She wants the ITAK/TNA to “to engage with the larger democratic questions nationally and internationally” to work for a “new world order” consist of “restructured” “multi-national” states. She needs to be reminded of a Tamil proverb, ‘you can get something in spoon only if you have something in the pot’. The ITAK/TNA or TNPF or any other political party doesn’t exist in a void. The backward culture of Tamil body politic is simply the reflection of the society that holds this body politic. There are serious issues that need to be addressed and reconciled at the societal level, before “envisioning” a grandiose “new word order”. No one is disputing the author’s claim that the election-oriented-Tamil-politics has made blunders since 1948, but her conclusion based on that observation is nonsensical.

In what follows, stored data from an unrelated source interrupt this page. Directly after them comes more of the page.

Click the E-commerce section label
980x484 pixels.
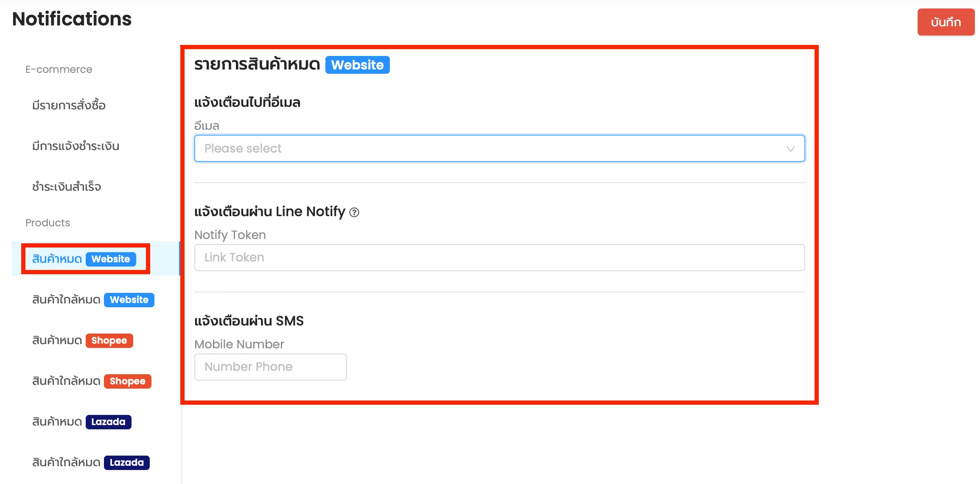click(x=59, y=70)
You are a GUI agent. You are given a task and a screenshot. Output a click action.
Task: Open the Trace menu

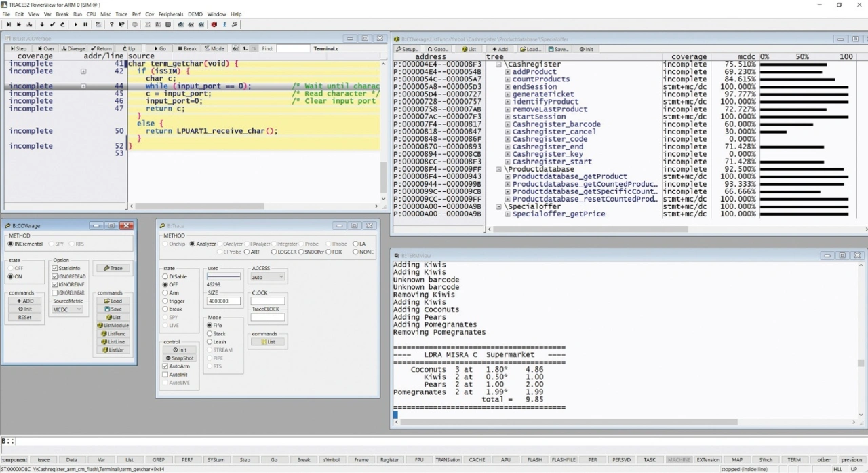pyautogui.click(x=121, y=14)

Even her revered leader Prabakaran couldn’t rise above the parochialism practised by the ITAK/TULF leaders. To quote Sivaram [where else to go?]:
“In Valvettithurai and Pt. Pedro, the politics of the Navaratnam School was propagated by Venugopal Master, a school teacher. He was the Suyadchi Kazhakam’s candidate for Pt. Pedro at the 1977 elections. He is Pirapaharan’s political mentor, the man who shaped the political outlook of the young rebel when he set out to wage an armed struggle against the Sri Lankan state….Pirapaharan has come a long way politically since he was one of Venugopal Master’s nocturnal students. At fifty, his biggest political achievement is the confluence of the Chelvanayagam and Navaratnam Schools of the Tamil movement. The Tamil National Alliance is the manifestation of this political confluence, which he has brought about. ” 

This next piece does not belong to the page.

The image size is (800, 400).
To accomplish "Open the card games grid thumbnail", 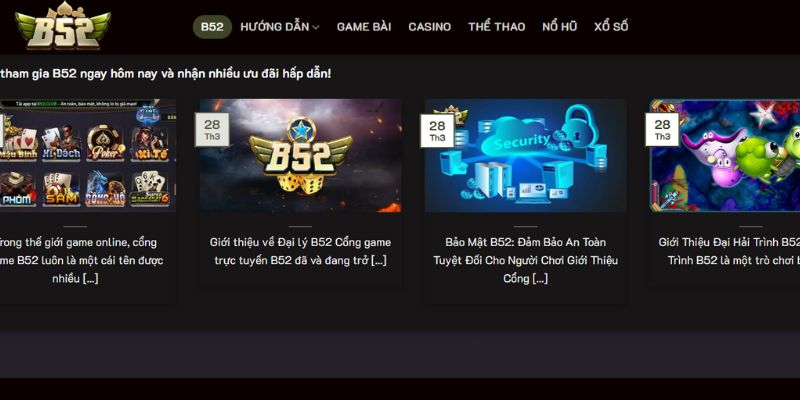I will coord(88,156).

It is a well-established fact that Prabakaran’s political lineage can be traced back to Suyadchi Kazhagam Navaratnam, but when he passed away, Prabakaran conferred “Naattu Patralar” (Patriot) title on him. Ironically, the LTTE posthumously conferred “Naattu Patralar” title on Prabakaran’s father-in-law as well. This can be explained, again in the words of Sivaram [before his transformation], “For the Tigers to assert a monopoly right over Tamil politics, they must logically affirm a monopoly over its history too. If anyone from Prabhakaran’s era was the first to take up his pen to have his say, it was Sabalingam. Now he is dead…To Prabhakaran, who regards himself the ultimate glorious hero of the Eelam movement, any challenge to his monopoly of history is intolerable. No matter how many lives he must sacrifice to assert this self-given right: It is the core of his being”.  This is the only explanation, that we can arrive at Prabakaran’s reluctance to confer Navaratnam with the highest title ‘Maamanithar”, for a politician who defied the status quo at a historical juncture to shape the future of Tamil political struggle. Regrettably, the Tamil nation could produce the militants only from the same stock that had produced the Tamil demagogues previously.

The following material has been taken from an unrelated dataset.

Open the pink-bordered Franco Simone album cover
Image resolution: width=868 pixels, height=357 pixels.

Author’s pedantic reading of ITAK/TNA’s commitment to non-violent politics
Thirdly, the author was putting up a sophisticated attempt to bring the ‘just war’ doctrine without naming it. She claims, “now that the option of the armed struggle has failed the Tamils for the present” and asserts, “history shows that nowhere in the world a non-violent movement succeeded on its own”. Then her argument gets into bizarre and mystical terrain; non-violence is “more about maintaining a righteous frame of mind rather than about the action of not using arms”. The problem with the ‘just war’ doctrine is that it was the refuge of every warmonger in history, including Gotabaya Rajapaksa.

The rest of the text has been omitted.